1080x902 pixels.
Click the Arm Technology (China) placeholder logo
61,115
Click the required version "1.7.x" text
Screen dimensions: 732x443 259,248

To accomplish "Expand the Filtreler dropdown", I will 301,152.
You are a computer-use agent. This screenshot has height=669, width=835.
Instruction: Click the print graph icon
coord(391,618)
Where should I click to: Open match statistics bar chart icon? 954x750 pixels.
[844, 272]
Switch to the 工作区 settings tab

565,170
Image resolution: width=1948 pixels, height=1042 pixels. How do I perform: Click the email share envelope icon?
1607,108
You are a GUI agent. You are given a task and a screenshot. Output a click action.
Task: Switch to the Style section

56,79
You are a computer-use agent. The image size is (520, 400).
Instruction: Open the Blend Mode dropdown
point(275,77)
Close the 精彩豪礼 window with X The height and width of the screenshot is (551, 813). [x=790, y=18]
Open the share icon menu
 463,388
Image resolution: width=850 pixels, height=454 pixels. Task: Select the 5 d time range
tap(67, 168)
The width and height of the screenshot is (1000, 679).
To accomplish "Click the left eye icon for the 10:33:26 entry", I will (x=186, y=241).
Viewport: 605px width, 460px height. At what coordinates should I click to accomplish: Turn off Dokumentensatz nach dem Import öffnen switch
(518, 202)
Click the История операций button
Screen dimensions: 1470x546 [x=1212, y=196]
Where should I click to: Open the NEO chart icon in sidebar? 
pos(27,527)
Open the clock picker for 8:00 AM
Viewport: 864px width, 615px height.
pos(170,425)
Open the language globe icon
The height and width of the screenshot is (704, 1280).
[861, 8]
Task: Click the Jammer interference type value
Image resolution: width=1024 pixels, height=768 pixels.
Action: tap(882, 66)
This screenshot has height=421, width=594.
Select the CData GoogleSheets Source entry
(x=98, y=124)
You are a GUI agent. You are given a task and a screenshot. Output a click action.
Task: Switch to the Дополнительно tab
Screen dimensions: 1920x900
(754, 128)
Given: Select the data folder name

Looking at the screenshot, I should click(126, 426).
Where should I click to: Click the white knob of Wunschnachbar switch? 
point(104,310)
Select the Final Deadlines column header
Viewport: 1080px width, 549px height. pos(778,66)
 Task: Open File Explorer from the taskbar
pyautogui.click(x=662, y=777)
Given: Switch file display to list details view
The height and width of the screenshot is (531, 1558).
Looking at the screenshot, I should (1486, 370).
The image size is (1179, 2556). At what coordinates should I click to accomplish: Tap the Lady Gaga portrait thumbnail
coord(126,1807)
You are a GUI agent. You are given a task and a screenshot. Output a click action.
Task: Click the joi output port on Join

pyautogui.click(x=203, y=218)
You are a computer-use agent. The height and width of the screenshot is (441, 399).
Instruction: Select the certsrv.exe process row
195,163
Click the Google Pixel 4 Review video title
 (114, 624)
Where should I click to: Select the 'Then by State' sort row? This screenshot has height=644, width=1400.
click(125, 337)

────────────────────

EXERCISE AIM. Copy out the data above word for word, starting at its first line and ending with the line that contains "Task: Click the Jammer".

ANSWER BOX.
1080x902 pixels.
Click the Arm Technology (China) placeholder logo
61,115
Click the required version "1.7.x" text
Screen dimensions: 732x443 259,248

To accomplish "Expand the Filtreler dropdown", I will 301,152.
You are a computer-use agent. This screenshot has height=669, width=835.
Instruction: Click the print graph icon
coord(391,618)
Where should I click to: Open match statistics bar chart icon? 954x750 pixels.
[844, 272]
Switch to the 工作区 settings tab

565,170
Image resolution: width=1948 pixels, height=1042 pixels. How do I perform: Click the email share envelope icon?
1607,108
You are a GUI agent. You are given a task and a screenshot. Output a click action.
Task: Switch to the Style section

56,79
You are a computer-use agent. The image size is (520, 400).
Instruction: Open the Blend Mode dropdown
point(275,77)
Close the 精彩豪礼 window with X The height and width of the screenshot is (551, 813). [x=790, y=18]
Open the share icon menu
 463,388
Image resolution: width=850 pixels, height=454 pixels. Task: Select the 5 d time range
tap(67, 168)
The width and height of the screenshot is (1000, 679).
To accomplish "Click the left eye icon for the 10:33:26 entry", I will (x=186, y=241).
Viewport: 605px width, 460px height. At what coordinates should I click to accomplish: Turn off Dokumentensatz nach dem Import öffnen switch
(518, 202)
Click the История операций button
Screen dimensions: 1470x546 [x=1212, y=196]
Where should I click to: Open the NEO chart icon in sidebar? 
pos(27,527)
Open the clock picker for 8:00 AM
Viewport: 864px width, 615px height.
pos(170,425)
Open the language globe icon
The height and width of the screenshot is (704, 1280).
[861, 8]
Task: Click the Jammer interference type value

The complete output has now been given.